## YOUR OBJECTIVE
Rewrite the records starting at the line containing "will tap(48, 76)." and ending at the line containing "pyautogui.click(x=135, y=175)", keeping every line, requests included. Multiply each click coordinate in the answers by 1.55 and round to the nearest whole number, with halves rounded up; leave every other number unchanged.

----

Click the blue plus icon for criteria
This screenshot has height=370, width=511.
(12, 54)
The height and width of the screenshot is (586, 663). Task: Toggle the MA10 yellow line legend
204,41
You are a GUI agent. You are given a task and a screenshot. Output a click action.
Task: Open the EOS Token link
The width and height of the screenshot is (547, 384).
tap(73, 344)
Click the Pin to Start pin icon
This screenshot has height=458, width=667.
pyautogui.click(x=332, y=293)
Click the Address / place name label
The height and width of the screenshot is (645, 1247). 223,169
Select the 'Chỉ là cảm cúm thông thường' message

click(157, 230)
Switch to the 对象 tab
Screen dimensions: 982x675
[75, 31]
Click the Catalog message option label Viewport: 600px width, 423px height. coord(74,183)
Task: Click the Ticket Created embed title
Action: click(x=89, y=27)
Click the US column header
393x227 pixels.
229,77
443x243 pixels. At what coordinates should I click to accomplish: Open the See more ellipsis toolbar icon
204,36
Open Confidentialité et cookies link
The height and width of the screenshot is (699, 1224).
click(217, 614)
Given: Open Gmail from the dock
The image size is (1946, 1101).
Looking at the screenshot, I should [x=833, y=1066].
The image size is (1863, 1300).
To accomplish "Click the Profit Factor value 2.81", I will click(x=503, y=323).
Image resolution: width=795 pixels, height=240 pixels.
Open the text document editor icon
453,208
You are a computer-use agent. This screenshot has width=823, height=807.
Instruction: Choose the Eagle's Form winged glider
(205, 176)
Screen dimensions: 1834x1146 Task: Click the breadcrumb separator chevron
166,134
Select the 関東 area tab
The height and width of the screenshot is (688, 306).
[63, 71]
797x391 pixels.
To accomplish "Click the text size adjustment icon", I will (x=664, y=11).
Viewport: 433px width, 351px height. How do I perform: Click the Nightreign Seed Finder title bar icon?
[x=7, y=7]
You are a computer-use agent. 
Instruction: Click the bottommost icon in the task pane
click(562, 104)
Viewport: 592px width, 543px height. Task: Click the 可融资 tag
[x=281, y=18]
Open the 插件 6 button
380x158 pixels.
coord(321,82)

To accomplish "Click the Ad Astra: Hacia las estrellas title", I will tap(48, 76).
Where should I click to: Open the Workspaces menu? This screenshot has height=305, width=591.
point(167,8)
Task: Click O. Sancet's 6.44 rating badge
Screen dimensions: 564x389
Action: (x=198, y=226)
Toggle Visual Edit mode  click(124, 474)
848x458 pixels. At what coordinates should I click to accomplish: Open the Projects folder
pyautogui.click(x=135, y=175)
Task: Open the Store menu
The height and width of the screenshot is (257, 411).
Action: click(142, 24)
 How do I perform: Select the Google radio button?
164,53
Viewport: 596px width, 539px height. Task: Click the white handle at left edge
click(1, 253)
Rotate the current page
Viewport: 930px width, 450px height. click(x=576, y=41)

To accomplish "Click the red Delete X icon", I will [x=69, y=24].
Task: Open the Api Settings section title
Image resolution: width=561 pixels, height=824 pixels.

----

## ANSWER TO THE TASK
To accomplish "Click the Ad Astra: Hacia las estrellas title", I will tap(74, 118).
Where should I click to: Open the Workspaces menu? This screenshot has height=305, width=591.
point(259,12)
Task: Click O. Sancet's 6.44 rating badge
Screen dimensions: 564x389
Action: (x=307, y=350)
Toggle Visual Edit mode  click(192, 735)
848x458 pixels. At what coordinates should I click to accomplish: Open the Projects folder
pyautogui.click(x=209, y=271)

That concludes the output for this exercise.